* What you are asked to do:
Your answer must be a single number: how many lines in the records include the word "Güvencesi".

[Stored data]
****

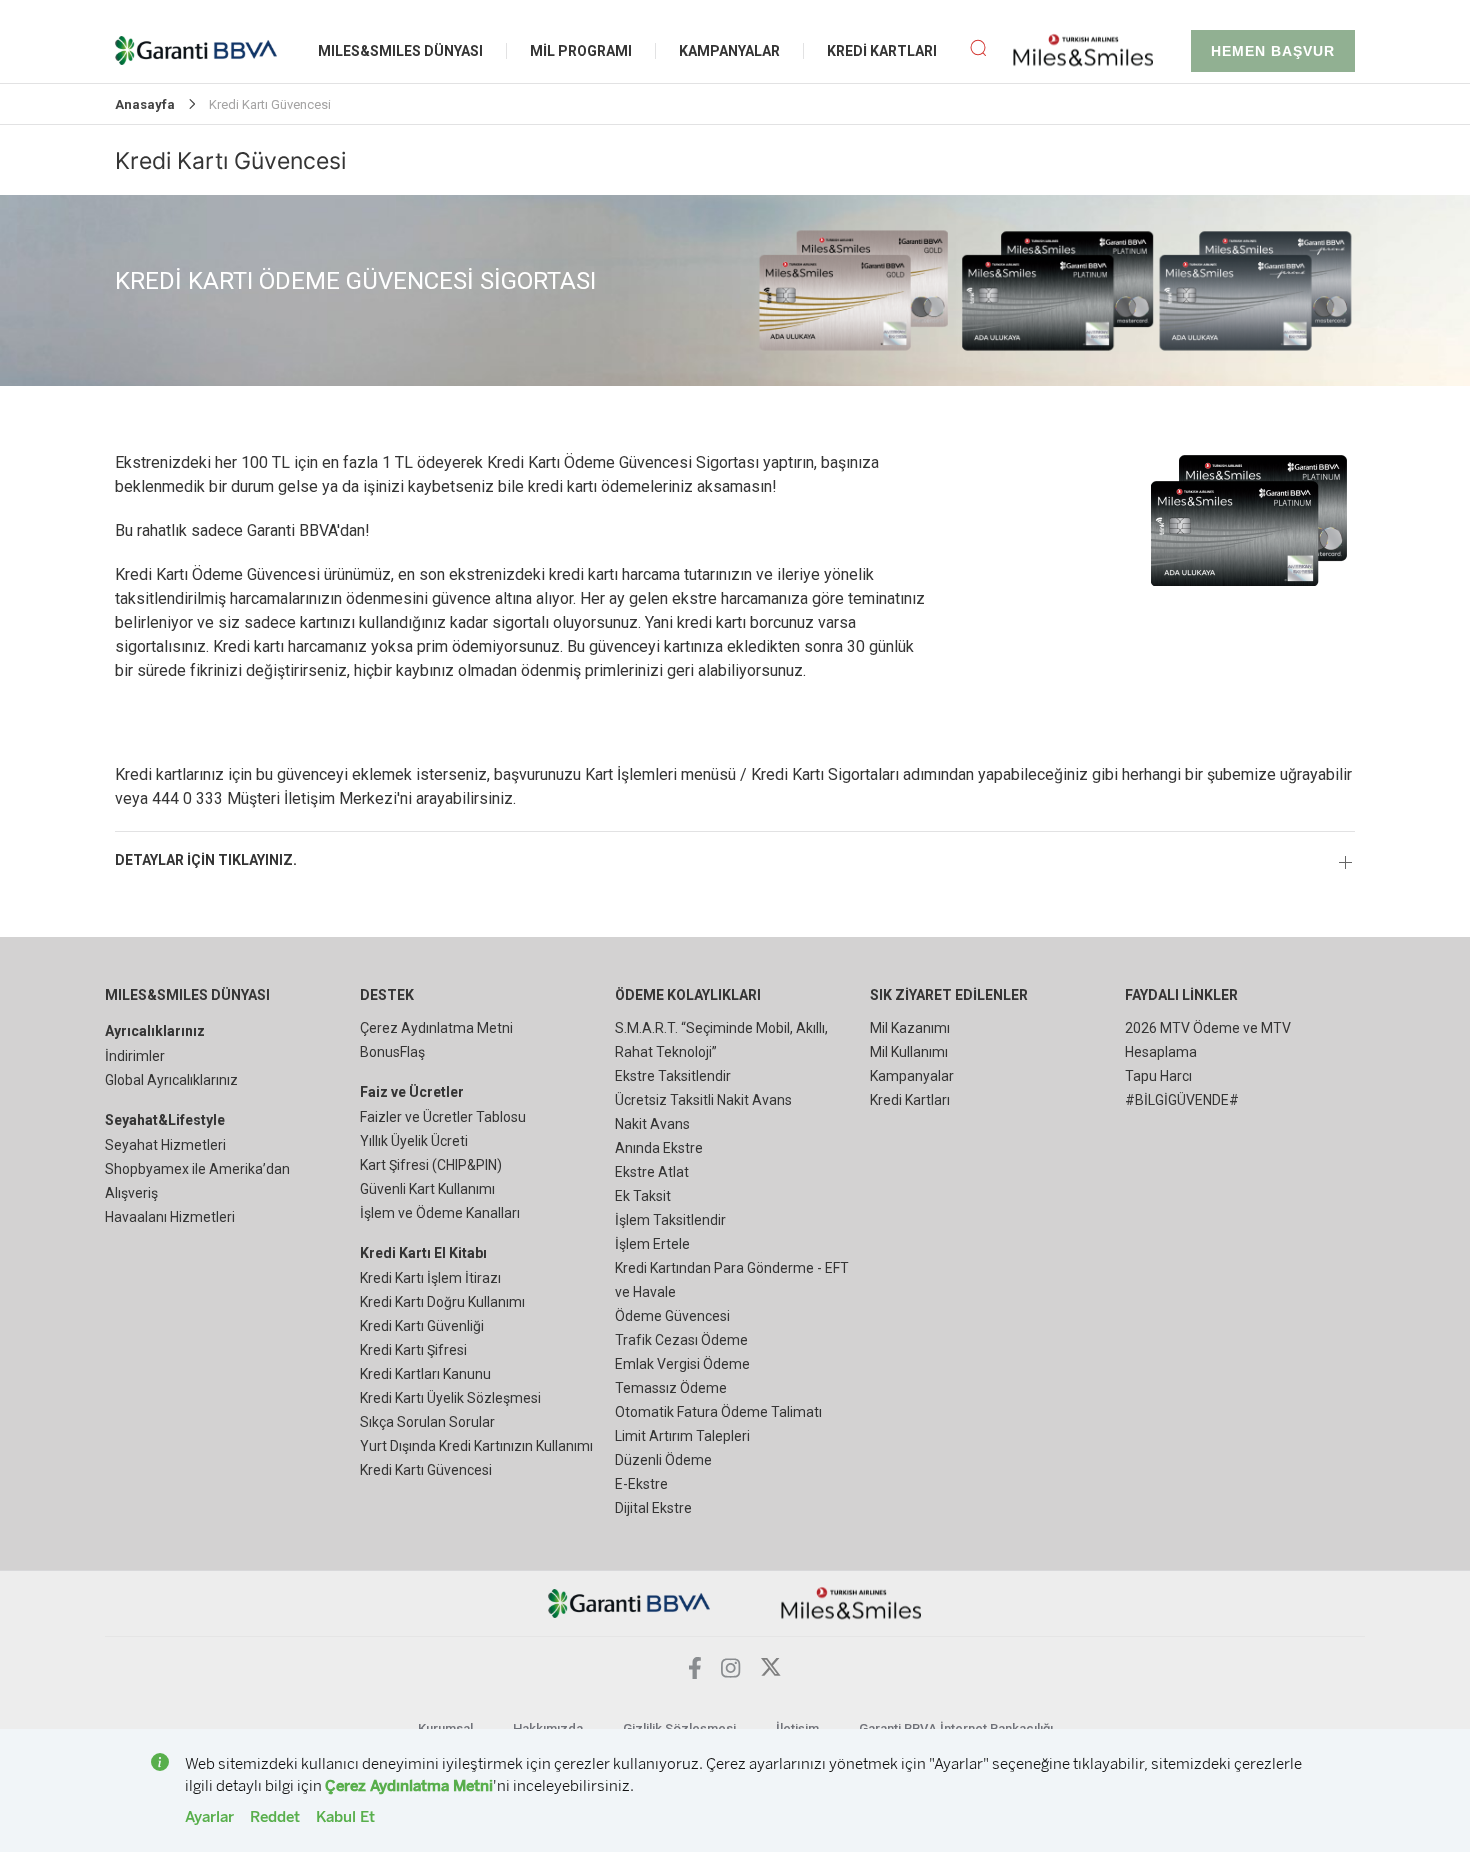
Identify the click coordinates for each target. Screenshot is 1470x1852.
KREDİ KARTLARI (882, 51)
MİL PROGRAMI (581, 51)
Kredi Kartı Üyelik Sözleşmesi (450, 1398)
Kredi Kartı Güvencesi (426, 1470)
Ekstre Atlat (652, 1172)
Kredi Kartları (910, 1100)
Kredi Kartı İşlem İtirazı (430, 1278)
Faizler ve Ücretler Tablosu (443, 1117)
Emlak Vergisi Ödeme (682, 1364)
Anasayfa (145, 104)
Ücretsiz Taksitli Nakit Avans (703, 1100)
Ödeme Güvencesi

****

* Result:
2